Request:
Copy out in full each line of the rows below that contains the string "pixels".

Information given:

--

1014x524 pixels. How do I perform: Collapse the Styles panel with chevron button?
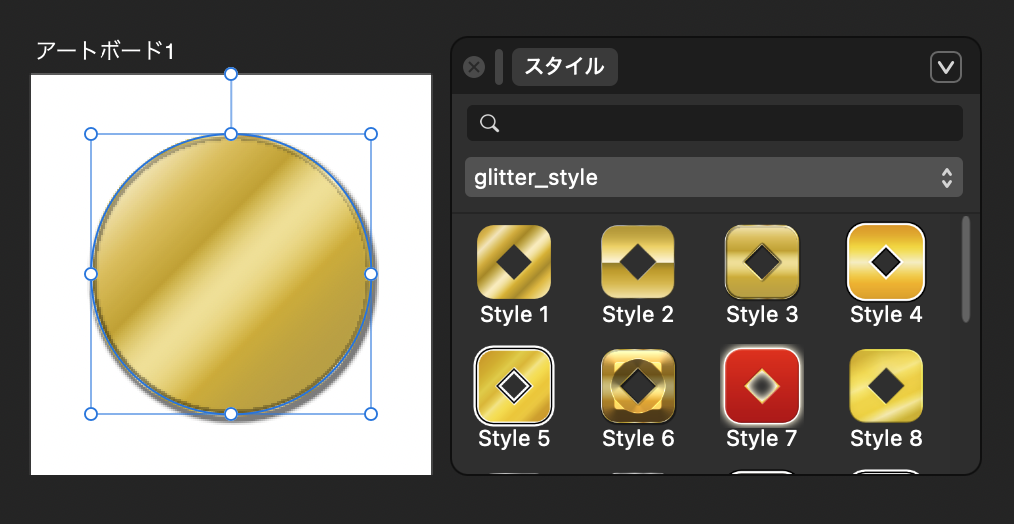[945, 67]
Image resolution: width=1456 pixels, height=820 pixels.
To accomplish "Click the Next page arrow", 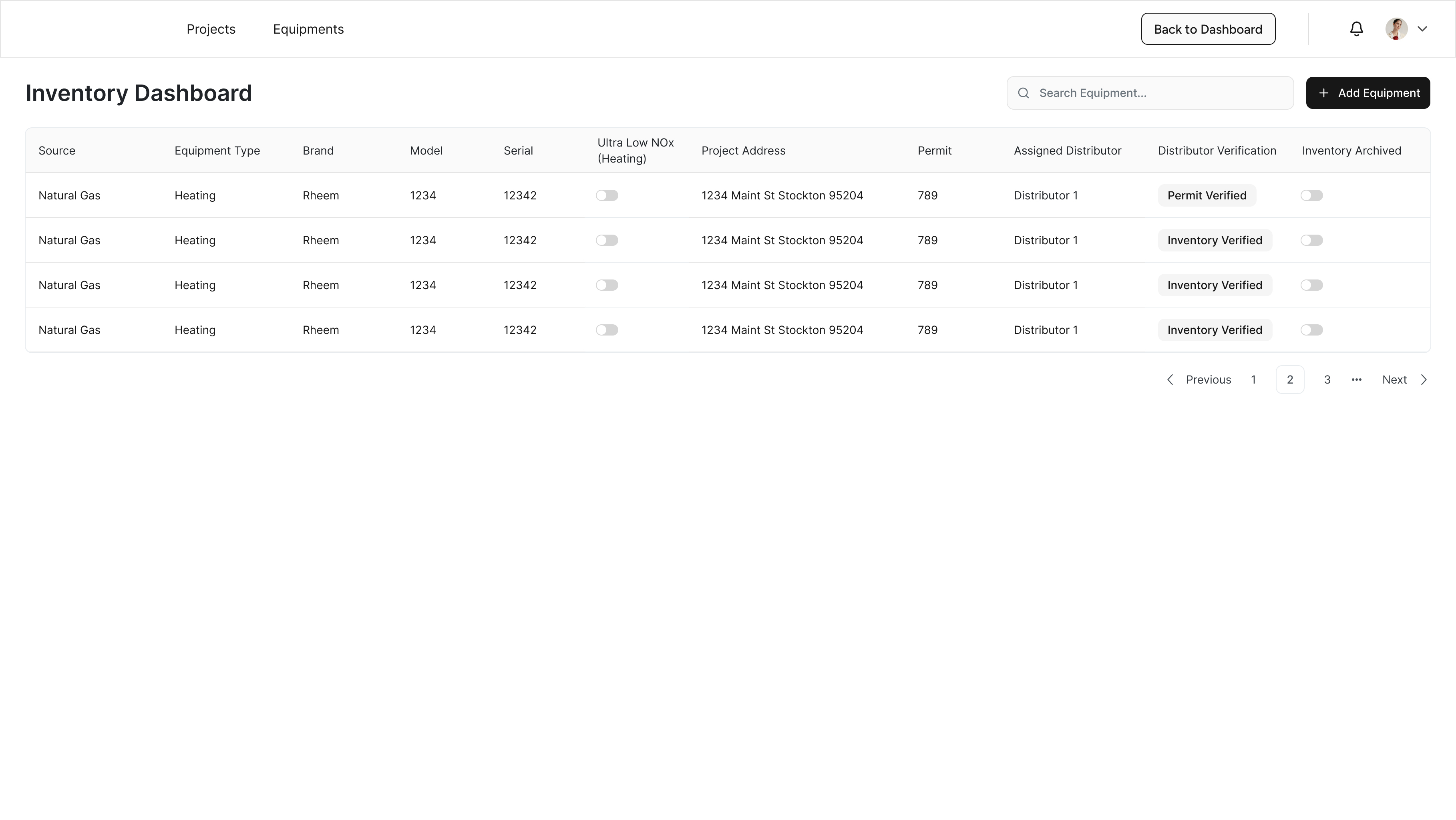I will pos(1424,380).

--

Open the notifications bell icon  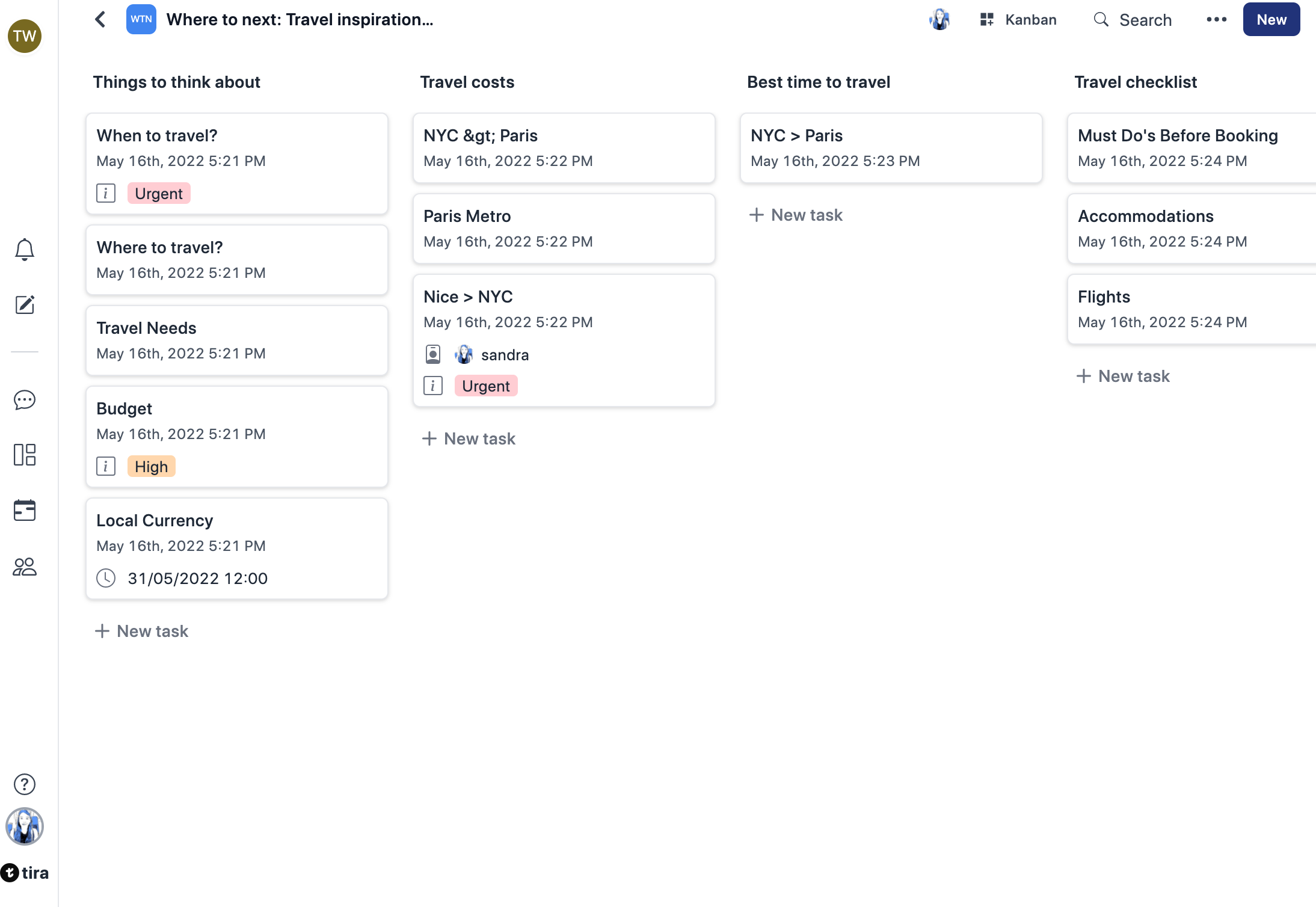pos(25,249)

--

Response below:
1014x524 pixels. How do I perform: Collapse the Styles panel with chevron button?
Image resolution: width=1456 pixels, height=820 pixels.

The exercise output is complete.